Ce jour-là, Bernard Noby n'est pas seul. Il est accompagné de son épouse Anne-Marie et de Claude Taffarello, l'ami cuisinier à Saint-Félix-Lauragais (L'Auberge du Poids Public), également collectionneur. En guise de cerise sur le gâteau, Bernard a sollicité la présence de Jean-François Mesplède. À la tête du guide France depuis décembre 2005, l'homme connaît par coeur l'histoire du manufacturier. Cela ne date pas d'aujourd'hui, mais d'hier. Il a signé deux livres consacrés au sujet. À cette connaissance fondée sur de nombreuses recherches, des lectures, des rencontres, s'ajoute l'expérience du terrain, celle de l' ancien journaliste qu'il était. Désormais sur les routes neuf mois par an, il multiplie visites et repas, enchaîne les nuitées hors domicile. "Même si, à l'origine il n'y avait pas de texte, le Michelin a toujours été un formidable livre d'histoire et de géographie", explique-t-il en préambule. Il fixe une époque et permet de suivre les évolutions, les chefs et leurs spécialités, les restaurants, les hôtels. Déroulant un fil chronologique, Jean-François Mesplède cite les précurseurs comme Point, Dumaine, puis Bocuse, Haeberlin, Troisgros, Guérard, plus tard Gagnaire et Ducasse, les mêmes qui ont été distingués au plus haut niveau par le guide. Il rappelle les grandes dates et apporte des points d'éclairage, de recadrage parfois.
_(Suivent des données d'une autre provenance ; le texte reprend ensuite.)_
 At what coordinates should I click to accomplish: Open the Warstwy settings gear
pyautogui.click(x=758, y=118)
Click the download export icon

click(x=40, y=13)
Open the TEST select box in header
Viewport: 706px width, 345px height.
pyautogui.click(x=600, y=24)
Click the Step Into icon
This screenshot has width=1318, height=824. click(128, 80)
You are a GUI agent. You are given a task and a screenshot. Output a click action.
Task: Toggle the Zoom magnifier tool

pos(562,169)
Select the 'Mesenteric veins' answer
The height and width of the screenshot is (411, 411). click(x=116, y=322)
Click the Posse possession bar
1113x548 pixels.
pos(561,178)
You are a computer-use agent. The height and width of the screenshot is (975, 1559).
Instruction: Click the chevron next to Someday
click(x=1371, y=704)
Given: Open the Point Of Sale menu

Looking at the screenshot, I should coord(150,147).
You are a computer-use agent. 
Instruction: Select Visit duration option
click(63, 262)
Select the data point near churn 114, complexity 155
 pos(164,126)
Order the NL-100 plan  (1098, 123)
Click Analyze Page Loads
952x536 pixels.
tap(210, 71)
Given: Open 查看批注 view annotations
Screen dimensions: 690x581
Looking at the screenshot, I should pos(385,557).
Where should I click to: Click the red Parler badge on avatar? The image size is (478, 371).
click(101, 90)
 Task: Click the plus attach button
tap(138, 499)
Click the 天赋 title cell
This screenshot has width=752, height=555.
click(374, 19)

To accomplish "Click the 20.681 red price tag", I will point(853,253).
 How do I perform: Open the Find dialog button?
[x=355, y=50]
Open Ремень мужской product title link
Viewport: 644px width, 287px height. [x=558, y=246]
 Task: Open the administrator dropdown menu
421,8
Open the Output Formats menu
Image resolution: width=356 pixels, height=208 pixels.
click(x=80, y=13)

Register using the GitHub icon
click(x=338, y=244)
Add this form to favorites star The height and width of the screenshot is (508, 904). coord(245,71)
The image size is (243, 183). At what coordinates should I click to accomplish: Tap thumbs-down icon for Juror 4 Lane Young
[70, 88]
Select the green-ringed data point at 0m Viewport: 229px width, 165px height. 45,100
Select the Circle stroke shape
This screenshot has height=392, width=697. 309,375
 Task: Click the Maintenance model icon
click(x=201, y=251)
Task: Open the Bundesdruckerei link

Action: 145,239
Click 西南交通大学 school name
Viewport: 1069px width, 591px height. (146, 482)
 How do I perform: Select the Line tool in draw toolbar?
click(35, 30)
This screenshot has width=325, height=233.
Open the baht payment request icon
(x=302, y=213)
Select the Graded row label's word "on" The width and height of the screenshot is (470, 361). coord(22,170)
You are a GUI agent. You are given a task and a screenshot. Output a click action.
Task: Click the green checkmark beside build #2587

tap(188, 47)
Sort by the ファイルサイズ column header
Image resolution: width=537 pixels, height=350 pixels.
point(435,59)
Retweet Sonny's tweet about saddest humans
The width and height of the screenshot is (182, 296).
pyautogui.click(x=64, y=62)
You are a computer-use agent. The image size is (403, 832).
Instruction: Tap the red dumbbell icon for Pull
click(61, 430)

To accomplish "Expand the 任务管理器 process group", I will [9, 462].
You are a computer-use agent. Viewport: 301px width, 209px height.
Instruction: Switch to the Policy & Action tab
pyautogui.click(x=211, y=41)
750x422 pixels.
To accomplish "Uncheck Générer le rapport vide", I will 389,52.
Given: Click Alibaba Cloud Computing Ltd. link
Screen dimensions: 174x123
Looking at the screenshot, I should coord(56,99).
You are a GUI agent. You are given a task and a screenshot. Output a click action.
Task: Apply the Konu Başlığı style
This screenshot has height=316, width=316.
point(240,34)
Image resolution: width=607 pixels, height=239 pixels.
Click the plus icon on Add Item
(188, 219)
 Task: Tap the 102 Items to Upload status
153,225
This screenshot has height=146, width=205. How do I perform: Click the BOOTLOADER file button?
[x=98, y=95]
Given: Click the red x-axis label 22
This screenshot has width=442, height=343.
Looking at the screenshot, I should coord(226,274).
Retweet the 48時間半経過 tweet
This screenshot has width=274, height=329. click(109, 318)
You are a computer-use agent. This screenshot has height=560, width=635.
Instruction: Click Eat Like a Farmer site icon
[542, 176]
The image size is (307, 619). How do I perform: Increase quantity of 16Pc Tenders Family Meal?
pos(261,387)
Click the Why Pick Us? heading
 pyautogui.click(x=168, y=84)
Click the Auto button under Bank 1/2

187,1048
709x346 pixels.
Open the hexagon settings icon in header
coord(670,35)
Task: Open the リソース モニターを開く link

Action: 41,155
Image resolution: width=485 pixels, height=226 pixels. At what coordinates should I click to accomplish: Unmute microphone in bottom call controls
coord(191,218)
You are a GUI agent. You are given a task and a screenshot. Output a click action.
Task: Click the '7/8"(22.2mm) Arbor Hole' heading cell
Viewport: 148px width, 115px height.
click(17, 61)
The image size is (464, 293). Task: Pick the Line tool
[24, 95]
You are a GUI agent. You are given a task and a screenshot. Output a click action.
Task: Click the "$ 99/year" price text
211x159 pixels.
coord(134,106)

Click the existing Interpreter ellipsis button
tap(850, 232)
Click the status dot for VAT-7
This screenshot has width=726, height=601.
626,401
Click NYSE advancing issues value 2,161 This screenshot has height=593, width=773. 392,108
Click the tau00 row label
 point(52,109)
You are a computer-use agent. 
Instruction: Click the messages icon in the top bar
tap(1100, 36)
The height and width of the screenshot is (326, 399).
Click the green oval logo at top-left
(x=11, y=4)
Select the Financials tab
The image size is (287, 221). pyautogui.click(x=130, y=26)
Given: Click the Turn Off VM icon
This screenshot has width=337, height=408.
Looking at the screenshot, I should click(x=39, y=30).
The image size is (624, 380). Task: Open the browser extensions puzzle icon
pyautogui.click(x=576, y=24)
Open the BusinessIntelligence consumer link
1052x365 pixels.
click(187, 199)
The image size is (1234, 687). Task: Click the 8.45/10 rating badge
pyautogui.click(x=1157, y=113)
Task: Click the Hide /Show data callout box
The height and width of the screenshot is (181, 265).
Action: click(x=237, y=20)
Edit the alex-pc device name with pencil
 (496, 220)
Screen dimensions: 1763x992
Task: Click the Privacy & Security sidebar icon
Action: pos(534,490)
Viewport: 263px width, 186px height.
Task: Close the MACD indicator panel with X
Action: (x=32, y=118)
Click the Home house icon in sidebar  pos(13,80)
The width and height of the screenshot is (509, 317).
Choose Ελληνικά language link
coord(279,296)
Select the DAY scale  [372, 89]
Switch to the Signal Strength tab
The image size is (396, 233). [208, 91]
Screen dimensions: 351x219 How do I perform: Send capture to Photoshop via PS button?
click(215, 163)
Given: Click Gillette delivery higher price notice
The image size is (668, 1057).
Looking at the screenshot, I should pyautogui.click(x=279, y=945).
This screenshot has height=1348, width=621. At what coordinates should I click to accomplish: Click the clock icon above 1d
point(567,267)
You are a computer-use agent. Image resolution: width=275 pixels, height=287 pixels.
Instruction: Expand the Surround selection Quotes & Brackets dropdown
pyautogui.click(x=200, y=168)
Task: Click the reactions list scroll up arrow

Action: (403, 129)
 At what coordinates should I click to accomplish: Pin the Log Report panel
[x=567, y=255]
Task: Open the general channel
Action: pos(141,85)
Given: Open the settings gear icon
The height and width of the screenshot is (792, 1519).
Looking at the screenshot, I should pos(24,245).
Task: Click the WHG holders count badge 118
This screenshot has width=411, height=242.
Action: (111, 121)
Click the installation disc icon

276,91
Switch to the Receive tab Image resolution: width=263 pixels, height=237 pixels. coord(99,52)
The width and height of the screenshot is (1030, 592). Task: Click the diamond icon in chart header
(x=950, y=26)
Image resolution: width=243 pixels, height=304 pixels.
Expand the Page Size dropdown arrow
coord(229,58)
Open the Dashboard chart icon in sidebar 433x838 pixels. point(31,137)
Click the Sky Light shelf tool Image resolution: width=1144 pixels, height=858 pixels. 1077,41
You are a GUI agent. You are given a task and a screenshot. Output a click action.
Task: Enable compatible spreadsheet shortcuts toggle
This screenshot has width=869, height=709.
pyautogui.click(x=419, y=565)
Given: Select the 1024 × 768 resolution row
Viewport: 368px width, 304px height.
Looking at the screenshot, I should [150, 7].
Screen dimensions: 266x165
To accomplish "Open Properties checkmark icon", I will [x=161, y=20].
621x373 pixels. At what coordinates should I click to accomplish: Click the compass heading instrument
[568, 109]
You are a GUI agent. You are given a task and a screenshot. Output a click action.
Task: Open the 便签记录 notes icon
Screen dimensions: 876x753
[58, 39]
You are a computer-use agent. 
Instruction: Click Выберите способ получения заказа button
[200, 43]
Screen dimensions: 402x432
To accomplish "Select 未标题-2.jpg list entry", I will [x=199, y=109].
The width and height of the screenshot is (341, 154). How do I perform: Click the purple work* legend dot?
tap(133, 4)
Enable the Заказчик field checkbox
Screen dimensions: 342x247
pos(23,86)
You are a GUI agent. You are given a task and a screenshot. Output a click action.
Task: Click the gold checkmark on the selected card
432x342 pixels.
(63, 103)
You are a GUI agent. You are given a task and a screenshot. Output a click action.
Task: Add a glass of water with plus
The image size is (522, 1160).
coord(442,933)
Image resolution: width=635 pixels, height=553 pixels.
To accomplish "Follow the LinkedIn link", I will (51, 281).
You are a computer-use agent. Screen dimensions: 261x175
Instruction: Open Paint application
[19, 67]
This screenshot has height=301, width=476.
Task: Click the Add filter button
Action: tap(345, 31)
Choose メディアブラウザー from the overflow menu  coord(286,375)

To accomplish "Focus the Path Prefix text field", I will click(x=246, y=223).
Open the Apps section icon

Un exemple : lorsqu'Eugénie Brazier obtient simultanément 3 étoiles pour ses établissements à Lyon et au col de la Luère en 1933, elle est la première dans l'histoire de la cuisine, pas seulement la première femme, à cumuler deux fois 3 étoiles.

Une salve de questions
Le récit de Jean-François Mesplède foisonne de détails, d'anecdotes, de commentaires. Une salve de questions prolonge l'échange : "Comment travaillez-vous ? Sur quels critères basez-vous vos évaluations ? Privilégiez-vous un certain type de cuisine ? Combien êtes-vous ? êtes-vous conscients de l'influence, de la pression que vous pouvez exercer sur les cuisiniers ? Ne craignez-vous pas justement d'en avoir trop ? Allez-vous créer une nouvelle catégorie, une 4e ? Comment faites-vous le choix des restaurants à l'étranger ?..." Jean-François Mesplède répond tranquillement, clairement. Sans dévoiler les secrets ni commenter les raisons d'une distinction, il donne les grandes lignes directrices, précise l'esprit de la maison : "Nous ne faisons pas le guide pour flatter l'égo des cuisiniers, mais pour servir l'intérêt de nos lecteurs, ceux qui nous font vivre, en maillant la France d'adresses les plus fiables possible. Toute l'actualité de la cuisine ne se passe pas à Paris, beaucoup de jeunes chefs formés dans les grandes maisons reviennent en province. Il est donc logique que le guide donne aux régions ce qu'elles méritent. Il n'y a aucune exclusive sur la cuisine, nous sommes ouverts à tous les styles, à toutes les influences, à tous les modes d'expression, si c'est bien fait. Comme l'a souvent dit Paul Bocuse : 'Il n'existe qu'une cuisine : la bonne'". Au sortir de la salle, des mains plongent dans les cartons, sortent les guides, les compulsent déjà. Ils seront vite rangés dans la bibliothèque, bien en vue, en haut de l'escalier. En attendant les suivants.